Judith Weisenfeld
On her book New World A-Coming: Black Religion and Racial Identity during the Great Migration
Cover Interview of April 18, 2017
history /
religion /
christianity /
race /
20th century /
islam /
judaism /
african americans /
black studies /
In a nutshell
New World A-Coming examines a set of religious movements founded in the early twentieth-century urban north whose members refused the racial category of Negro and rejected Christianity in favor of other identities. In the Moorish Science Temple and the Nation of Islam, members believed their true identities to be Asiatic Muslim, while members of Congregation Beth B’nai Abraham and the Commandment Keepers embraced Ethiopian Hebrew identity. In the Peace Mission movement, Father Divine’s followers believed him to be God and took up his call to reject race altogether. I argue that what drew people to these movements was not only that they offered diverse religious options, but that in linking religious and racial identity, they provided new ways of thinking about black history and peoplehood.
These religio-racial movements, as I call them, emerged in the context of the large-scale migration of African Americans from the South to the cities of the North and the immigration of Blacks from the Caribbean to the U.S. The cultural creativity in black literature, visual arts, and music of the Great Migration era is well known, as is the political activism in movements like Jamaican immigrant Marcus Garvey’s Universal Negro Improvement Association. Religious creativity also marked the period, and charismatic leaders, some claiming status as prophets or divinities, captured the imaginations of black urbanites. These leaders’ preaching and teaching motivated many to transform how they understood their individual identities, collective histories, and imagined futures.
In addition to examining the religio-racial theologies and histories the leaders put forth, the book explores the question of how one transforms one’s identity. How did a black migrant from the South or an immigrant from the Caribbean detach from the identity of Negro once they came to believe that it was a false category produced in slavery and imposed on them? Through what means did they become what they believed they truly were, be it Asiatic Muslim, Ethiopian Hebrew, or raceless child of God?

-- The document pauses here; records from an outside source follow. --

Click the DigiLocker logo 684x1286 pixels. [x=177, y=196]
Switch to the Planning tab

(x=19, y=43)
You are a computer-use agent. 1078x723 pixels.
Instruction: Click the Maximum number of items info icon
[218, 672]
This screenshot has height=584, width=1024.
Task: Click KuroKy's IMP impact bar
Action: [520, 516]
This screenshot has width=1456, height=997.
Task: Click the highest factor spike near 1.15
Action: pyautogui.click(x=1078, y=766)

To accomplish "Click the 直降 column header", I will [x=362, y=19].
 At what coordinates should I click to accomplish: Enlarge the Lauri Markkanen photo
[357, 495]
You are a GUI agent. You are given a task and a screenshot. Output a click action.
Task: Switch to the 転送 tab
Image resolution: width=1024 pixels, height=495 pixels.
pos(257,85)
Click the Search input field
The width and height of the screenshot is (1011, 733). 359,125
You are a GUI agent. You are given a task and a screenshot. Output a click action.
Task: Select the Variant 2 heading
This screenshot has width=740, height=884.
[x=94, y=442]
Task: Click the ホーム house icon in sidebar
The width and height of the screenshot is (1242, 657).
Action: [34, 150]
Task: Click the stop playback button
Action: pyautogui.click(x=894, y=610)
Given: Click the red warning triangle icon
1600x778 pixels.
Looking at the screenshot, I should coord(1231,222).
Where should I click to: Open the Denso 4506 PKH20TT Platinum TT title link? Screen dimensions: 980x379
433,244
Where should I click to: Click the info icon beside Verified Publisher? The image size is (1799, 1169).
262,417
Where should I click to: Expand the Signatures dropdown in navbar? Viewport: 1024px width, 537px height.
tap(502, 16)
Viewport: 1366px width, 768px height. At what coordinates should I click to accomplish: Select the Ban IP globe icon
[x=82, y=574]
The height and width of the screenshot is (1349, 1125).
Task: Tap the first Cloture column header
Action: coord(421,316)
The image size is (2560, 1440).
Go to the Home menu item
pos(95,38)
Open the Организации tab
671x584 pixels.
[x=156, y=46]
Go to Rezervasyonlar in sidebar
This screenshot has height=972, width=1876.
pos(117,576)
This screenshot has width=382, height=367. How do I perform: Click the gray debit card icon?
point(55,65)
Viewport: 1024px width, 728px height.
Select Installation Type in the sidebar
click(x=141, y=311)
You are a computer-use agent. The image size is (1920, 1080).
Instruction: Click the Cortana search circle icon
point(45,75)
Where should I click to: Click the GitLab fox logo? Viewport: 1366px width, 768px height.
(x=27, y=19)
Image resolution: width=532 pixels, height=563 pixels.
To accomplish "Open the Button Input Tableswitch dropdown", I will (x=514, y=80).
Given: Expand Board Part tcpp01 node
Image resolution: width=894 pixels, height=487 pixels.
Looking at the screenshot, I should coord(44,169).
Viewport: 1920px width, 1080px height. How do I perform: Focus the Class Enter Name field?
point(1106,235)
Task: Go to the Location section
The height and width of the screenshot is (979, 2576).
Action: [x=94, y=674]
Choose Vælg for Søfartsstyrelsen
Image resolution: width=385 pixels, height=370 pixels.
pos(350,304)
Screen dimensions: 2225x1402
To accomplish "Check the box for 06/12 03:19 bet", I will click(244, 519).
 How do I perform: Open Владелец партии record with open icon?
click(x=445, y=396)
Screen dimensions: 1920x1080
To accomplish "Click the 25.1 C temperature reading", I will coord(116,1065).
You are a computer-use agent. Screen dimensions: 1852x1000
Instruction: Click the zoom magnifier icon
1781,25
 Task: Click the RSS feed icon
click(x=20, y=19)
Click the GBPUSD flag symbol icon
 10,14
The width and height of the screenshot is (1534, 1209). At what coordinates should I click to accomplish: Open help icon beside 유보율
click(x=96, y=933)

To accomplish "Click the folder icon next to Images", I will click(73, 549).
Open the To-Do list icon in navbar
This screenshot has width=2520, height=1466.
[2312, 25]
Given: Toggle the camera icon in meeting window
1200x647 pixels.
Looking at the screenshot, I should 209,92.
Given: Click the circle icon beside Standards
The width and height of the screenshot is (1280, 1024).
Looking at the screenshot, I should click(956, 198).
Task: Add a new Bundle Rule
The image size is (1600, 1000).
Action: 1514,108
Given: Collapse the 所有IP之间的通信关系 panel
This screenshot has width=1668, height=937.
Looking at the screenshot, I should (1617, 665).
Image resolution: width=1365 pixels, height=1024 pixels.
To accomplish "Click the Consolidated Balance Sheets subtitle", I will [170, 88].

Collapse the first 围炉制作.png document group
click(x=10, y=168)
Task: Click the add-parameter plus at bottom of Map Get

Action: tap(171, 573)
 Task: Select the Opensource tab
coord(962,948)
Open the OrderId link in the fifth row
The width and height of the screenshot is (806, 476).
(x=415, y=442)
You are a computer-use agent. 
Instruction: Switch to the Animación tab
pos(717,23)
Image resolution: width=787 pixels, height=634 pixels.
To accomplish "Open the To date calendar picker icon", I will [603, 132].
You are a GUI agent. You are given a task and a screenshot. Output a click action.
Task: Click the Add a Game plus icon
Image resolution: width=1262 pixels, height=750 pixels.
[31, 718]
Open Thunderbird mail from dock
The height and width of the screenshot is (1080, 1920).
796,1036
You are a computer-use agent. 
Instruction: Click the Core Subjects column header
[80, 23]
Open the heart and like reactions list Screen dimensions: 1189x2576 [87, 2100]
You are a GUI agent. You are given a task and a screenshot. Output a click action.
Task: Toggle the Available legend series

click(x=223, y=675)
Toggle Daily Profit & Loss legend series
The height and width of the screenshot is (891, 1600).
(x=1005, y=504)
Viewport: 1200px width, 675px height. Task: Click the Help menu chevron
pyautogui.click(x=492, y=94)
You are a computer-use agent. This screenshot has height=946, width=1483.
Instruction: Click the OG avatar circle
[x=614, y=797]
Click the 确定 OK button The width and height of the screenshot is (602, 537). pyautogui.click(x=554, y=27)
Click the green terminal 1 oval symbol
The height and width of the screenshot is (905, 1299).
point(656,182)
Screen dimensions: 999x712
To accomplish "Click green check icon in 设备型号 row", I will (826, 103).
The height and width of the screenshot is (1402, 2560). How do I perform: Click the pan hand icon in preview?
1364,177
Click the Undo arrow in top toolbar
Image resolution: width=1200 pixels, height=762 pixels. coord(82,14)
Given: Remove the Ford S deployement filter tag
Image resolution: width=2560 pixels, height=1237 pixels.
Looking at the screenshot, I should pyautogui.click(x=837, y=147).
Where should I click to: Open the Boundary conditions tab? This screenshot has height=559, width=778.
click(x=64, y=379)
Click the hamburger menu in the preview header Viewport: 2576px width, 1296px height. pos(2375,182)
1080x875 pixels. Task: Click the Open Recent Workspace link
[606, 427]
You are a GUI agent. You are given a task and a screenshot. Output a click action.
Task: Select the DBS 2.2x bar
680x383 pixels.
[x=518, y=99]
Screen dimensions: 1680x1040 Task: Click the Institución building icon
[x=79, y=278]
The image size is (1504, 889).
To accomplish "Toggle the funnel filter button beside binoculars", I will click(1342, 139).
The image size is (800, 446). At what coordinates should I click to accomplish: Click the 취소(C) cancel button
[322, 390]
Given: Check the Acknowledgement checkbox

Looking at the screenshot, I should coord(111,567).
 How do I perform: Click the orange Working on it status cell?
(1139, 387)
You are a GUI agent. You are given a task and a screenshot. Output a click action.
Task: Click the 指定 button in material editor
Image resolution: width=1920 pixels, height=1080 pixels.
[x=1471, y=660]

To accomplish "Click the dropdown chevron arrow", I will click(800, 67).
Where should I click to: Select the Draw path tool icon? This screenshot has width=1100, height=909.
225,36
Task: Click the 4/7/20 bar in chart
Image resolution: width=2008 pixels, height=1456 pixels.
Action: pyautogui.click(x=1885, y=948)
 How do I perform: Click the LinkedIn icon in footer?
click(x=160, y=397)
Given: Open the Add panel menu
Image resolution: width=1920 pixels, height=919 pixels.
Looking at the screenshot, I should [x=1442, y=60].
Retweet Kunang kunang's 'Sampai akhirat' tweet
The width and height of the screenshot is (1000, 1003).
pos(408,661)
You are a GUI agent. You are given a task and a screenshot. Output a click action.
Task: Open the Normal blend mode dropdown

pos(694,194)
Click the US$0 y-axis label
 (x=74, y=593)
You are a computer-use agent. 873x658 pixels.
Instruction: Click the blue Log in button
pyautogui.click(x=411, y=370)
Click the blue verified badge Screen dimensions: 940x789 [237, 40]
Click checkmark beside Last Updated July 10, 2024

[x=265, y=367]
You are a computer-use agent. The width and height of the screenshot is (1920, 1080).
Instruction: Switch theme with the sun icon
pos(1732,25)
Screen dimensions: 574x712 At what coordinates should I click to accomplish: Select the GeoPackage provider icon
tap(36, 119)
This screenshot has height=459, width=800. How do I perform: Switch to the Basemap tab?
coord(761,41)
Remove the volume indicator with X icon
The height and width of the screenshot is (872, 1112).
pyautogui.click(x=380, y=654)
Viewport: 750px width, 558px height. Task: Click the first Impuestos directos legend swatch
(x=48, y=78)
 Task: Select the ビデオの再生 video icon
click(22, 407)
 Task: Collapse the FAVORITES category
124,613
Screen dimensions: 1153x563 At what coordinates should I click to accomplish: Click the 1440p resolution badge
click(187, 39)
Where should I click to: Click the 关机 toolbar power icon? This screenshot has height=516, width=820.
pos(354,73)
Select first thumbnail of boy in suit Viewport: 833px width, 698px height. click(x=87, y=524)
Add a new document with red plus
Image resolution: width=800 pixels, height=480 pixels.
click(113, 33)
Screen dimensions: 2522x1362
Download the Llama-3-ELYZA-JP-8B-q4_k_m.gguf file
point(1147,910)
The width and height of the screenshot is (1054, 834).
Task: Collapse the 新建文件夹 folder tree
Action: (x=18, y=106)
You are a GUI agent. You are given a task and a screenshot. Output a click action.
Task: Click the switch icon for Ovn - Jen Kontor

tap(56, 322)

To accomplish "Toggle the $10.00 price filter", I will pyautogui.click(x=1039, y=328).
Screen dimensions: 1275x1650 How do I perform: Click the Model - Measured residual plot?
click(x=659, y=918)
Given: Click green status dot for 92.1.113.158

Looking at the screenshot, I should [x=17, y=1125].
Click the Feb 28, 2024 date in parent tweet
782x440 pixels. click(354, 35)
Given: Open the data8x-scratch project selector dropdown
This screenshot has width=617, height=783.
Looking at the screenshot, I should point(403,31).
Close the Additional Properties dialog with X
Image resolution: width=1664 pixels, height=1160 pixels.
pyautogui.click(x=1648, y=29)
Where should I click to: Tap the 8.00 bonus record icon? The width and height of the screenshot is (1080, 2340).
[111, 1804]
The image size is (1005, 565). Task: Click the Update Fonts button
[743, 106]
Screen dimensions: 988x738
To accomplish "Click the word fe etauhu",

What were the stakes for them in doing so in a highly racialized society in which people of African descent had long invested in racial solidarity under the banner of Christianity to oppose racism and oppression?
In order to understand this process of transformation, I examine embodied practices members used to remake themselves, such as adopting new names, styles of dress, dietary practices, and approaches to health and healing they believed were appropriate to and required by their religio-racial identity. I also consider how participation in a religo-racial movement transformed members’ understandings of family, community, politics, space and place, and relationships to the world beyond the movement. The book explores the distinctive elements of each religio-racial movement while also offering a sense of the common practices and strategies members developed to become what they believed God had made them. For members, these were not practices that led to conversion, then, but reversion to a divinely ordained self.